If the Trust had an open, rigorous and patient focused complaints protocol and acted on these complaints to improve their care, some of these tragedies might have been avoided.
If they had listened and learnt from what patients were telling them, other women might not have had to go through similar ordeals – and Sareena Ali might now be at home with her husband and baby. There is going to be a full inquest into the death of Sareena Ali and I trust this will help to ensure that nothing like this ever happens again.
Mister Speaker. All the local MPs believe that the health authority’s determination to close the maternity service at King George hospital is complete madness. Birth rates in the area are rising and quality of care at Queens is simply unacceptable.
What on earth do the bureaucrats think they are doing? The Government’s health reforms are supposed to put the patients’ interest at the heart of what is done.

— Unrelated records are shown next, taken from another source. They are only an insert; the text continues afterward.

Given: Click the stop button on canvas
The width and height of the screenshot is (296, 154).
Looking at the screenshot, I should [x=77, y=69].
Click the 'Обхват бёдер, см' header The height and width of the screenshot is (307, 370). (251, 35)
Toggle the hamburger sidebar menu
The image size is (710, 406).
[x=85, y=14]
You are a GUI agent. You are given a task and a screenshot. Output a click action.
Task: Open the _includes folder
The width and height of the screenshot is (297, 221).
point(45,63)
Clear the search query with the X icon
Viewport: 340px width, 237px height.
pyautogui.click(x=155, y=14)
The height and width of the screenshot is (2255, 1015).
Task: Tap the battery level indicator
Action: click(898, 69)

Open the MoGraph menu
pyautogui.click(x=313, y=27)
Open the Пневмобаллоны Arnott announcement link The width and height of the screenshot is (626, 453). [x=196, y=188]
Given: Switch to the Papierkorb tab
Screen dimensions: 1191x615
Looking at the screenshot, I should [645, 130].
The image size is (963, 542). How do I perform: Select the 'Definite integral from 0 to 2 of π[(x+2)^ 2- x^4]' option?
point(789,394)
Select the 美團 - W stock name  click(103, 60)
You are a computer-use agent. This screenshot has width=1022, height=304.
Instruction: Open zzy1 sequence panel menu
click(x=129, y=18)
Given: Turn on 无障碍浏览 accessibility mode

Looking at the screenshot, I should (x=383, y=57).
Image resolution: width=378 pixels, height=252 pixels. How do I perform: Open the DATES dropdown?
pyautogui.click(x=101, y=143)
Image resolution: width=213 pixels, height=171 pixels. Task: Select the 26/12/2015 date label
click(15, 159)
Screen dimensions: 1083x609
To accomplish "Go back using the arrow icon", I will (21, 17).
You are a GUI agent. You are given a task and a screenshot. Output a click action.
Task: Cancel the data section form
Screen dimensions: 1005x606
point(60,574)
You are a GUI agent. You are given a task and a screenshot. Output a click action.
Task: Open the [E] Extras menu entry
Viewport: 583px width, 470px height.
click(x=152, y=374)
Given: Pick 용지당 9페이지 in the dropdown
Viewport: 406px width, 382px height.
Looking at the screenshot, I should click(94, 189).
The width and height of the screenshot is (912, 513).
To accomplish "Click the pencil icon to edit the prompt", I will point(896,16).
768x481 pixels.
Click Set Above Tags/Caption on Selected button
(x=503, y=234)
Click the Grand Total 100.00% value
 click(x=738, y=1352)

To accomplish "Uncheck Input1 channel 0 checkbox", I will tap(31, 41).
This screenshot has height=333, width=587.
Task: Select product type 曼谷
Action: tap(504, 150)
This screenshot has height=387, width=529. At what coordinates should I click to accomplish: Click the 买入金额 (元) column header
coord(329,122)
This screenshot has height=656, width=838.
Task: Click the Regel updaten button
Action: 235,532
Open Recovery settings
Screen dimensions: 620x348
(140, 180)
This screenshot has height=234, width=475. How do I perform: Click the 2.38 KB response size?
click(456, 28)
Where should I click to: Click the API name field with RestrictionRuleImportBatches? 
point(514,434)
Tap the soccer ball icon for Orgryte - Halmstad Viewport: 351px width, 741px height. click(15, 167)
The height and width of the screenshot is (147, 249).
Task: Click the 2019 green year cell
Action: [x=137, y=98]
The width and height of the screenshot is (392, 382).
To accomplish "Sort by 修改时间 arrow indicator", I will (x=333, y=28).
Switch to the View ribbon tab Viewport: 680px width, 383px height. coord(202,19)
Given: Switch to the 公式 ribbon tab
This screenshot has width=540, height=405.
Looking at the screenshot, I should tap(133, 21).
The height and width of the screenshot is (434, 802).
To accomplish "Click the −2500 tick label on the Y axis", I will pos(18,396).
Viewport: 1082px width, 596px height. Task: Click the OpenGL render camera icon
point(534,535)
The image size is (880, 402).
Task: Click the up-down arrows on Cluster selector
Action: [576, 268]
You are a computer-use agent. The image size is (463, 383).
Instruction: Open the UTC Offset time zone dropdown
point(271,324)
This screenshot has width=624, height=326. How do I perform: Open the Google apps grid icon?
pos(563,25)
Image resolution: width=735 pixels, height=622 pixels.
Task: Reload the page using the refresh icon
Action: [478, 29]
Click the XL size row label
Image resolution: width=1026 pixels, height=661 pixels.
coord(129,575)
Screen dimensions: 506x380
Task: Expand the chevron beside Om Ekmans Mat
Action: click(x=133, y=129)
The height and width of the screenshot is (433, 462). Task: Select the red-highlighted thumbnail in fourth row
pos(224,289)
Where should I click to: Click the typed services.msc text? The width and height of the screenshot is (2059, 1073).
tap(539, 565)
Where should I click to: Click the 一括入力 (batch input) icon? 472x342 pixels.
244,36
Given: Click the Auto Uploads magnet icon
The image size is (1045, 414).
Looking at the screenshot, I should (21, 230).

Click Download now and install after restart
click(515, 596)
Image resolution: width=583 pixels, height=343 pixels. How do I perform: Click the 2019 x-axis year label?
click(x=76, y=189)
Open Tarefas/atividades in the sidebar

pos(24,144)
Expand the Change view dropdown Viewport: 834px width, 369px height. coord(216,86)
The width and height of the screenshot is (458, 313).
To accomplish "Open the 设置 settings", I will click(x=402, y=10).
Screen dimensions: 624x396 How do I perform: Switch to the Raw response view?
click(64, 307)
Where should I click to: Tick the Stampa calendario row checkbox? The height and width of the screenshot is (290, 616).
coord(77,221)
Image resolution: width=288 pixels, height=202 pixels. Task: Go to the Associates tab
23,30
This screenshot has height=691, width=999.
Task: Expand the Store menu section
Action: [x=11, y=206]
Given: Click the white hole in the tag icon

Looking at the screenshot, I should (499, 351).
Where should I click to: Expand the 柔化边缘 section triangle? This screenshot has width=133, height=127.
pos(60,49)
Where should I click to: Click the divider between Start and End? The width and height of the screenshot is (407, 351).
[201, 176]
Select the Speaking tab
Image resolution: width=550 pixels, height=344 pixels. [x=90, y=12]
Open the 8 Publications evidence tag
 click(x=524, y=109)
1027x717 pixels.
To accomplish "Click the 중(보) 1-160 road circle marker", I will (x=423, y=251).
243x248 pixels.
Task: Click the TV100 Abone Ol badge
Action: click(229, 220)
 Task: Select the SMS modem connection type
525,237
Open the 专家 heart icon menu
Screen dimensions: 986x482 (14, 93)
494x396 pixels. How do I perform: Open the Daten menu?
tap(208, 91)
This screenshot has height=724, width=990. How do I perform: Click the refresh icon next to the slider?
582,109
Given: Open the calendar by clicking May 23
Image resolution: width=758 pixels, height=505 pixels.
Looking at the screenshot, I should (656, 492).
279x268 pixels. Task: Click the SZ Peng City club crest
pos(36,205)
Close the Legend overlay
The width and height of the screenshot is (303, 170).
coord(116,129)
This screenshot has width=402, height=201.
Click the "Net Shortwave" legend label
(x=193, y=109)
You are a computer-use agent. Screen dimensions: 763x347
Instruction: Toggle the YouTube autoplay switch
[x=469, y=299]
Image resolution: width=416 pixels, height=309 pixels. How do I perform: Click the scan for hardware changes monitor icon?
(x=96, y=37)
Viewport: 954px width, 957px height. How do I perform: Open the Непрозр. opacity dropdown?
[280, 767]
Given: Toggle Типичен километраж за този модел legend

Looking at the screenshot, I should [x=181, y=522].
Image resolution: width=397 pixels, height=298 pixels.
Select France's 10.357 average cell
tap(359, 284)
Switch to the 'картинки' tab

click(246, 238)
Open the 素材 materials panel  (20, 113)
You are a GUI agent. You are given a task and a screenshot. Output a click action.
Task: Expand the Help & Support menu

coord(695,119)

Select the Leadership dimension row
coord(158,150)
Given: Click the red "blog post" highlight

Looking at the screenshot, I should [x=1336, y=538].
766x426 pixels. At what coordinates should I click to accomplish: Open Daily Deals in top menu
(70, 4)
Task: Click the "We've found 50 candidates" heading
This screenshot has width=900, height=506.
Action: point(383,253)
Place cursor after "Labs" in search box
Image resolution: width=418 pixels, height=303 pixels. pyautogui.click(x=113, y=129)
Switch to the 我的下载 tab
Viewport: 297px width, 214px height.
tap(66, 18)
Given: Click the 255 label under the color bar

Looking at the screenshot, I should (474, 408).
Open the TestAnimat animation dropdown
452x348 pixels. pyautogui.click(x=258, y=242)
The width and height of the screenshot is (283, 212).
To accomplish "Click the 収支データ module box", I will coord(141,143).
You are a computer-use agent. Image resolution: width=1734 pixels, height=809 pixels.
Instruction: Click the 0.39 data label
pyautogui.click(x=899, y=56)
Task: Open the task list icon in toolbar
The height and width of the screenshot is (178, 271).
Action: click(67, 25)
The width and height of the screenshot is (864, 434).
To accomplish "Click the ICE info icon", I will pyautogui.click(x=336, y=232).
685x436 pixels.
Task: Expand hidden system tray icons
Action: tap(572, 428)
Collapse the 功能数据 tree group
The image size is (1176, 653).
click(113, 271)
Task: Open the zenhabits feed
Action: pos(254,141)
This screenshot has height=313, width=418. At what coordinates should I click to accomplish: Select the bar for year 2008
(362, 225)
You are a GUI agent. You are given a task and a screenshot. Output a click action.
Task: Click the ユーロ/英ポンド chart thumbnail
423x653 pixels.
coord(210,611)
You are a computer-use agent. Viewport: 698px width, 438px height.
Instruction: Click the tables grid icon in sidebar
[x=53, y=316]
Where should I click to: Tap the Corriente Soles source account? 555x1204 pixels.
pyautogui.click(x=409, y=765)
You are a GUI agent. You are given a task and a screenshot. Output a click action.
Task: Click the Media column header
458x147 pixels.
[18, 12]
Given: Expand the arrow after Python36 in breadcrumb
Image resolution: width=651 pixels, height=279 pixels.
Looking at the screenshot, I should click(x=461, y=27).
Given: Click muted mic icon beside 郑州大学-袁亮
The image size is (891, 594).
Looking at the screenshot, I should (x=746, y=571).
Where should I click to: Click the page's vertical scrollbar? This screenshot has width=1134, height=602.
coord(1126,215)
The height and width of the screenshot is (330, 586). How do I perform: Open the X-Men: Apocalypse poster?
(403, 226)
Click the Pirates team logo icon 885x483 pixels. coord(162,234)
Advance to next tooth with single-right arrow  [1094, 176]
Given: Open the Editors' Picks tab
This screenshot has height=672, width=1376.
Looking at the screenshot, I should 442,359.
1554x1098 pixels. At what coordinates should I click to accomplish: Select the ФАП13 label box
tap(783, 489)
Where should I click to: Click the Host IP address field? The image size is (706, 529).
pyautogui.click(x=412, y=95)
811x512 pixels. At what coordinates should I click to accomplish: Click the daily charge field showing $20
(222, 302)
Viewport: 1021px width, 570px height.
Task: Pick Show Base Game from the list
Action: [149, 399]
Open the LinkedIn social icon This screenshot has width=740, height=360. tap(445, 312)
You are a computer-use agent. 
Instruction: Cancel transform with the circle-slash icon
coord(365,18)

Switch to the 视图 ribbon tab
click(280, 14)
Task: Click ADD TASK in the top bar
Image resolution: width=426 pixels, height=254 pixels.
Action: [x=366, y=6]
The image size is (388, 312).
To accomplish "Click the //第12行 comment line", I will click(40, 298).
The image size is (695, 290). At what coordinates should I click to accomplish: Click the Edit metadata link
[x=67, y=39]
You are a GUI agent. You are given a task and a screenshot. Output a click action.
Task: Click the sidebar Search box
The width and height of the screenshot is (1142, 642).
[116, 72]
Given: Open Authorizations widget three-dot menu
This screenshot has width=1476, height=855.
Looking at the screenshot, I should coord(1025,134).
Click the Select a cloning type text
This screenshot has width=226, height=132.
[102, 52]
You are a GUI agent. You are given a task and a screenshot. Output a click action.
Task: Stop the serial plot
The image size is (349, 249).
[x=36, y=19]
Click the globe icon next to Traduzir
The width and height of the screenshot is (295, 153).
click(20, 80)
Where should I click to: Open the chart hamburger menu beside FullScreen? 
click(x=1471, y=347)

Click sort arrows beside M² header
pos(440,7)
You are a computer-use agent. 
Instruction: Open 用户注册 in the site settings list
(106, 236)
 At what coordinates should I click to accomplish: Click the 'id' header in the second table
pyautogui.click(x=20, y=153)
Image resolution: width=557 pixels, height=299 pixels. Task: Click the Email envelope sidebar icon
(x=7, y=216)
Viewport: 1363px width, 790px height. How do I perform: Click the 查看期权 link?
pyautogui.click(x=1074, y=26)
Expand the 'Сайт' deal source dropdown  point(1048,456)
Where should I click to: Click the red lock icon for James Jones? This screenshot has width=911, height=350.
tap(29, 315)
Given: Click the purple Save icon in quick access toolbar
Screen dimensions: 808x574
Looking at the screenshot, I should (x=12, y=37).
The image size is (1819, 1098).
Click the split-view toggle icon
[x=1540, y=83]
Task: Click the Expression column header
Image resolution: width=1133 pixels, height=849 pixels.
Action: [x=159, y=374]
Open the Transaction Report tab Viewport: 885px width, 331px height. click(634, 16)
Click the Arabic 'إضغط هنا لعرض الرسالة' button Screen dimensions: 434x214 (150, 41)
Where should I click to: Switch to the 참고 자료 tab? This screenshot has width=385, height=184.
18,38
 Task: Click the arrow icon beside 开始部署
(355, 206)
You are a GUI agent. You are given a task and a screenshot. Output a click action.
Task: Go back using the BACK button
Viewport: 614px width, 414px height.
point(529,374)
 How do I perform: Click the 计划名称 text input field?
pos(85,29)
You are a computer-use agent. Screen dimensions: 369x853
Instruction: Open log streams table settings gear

That’s not the case in Barking and Dagenham.
Decisions are being driven by money not patients, consultants’ convenience not women’s interests.
Queen’s hospital simply can’t cope and things will only get worse if King George goes.
Local GPs in my area are strongly opposed to the proposals, and across North East London, tens of thousands of my and my colleagues’ constituents have signed a petition against it.
This isn’t a bit of MP nimbyism. It’s a commonsense conclusion, with the support of a cross-party group of MPs, based on a proper understanding of what local people should be entitled to from our National Health Service.
I know the decision on King George Hospital has been referred to the Independent Review Panel but I would urge the Minister to ask the Secretary of State to exercise his power to halt the proposed closure. The Department, NHS London and the Trust need to sort out the quality and the finances, not shut the door for patients by killing off the hospital.
And worse still Mr Speaker. We campaigned for years – ever since I became the MP 16 years ago – to get new health services, including maternity services, built on the old Barking Hospital site which was closed in the 1980s. My constituents want high quality maternity services close to home, with babies born in Barking again.
We finally won that battle and now we’ve got a brand new, state of the art maternity unit on the site – literally standing empty whilst Queens hospital continues to fail. I have now been told that no babies will be born in Barking Hospital until March 2012.
This is an outrageous scandal. It was supposed to open last year and the building has been ready for months.
I would ask the Minister to confirm in her reply, that she will investigate the reasons why the unit has not opened and instruct her officials to get it open and working as soon as possible.
Lastly, but most crucially, I would ask the Minister to establish a fully independent and impartial Inquiry into maternity services at Queens. We’ve had enough and we want somebody who has extensive experience in their profession appointed by the Secretary of State to establish what is wrong and prescribe action to put it right. I would sincerely say to the Minister that I have now concluded that nothing less will do.
Perhaps she will listen to the words of some women who have been through the experience of having a baby at Queens:
One who said: ‘All of my friends that have had their babies at Queens have all received such poor treatment that it’s really made them think twice whether to have any more children.’
Another: ‘I struggle to see how closing a maternity unit that is better performing in favour of one that is in effect under notice to improve can be the right decision for local people.’
And finally a woman who said: ‘If I have another baby I flat refuse to go to Queens.’
I would ask the Minister to listen to these women and to act to support their best interests and to protect mothers and babies in our corner of North East London by delivering a safe, patient focused service in which we can all have confidence.”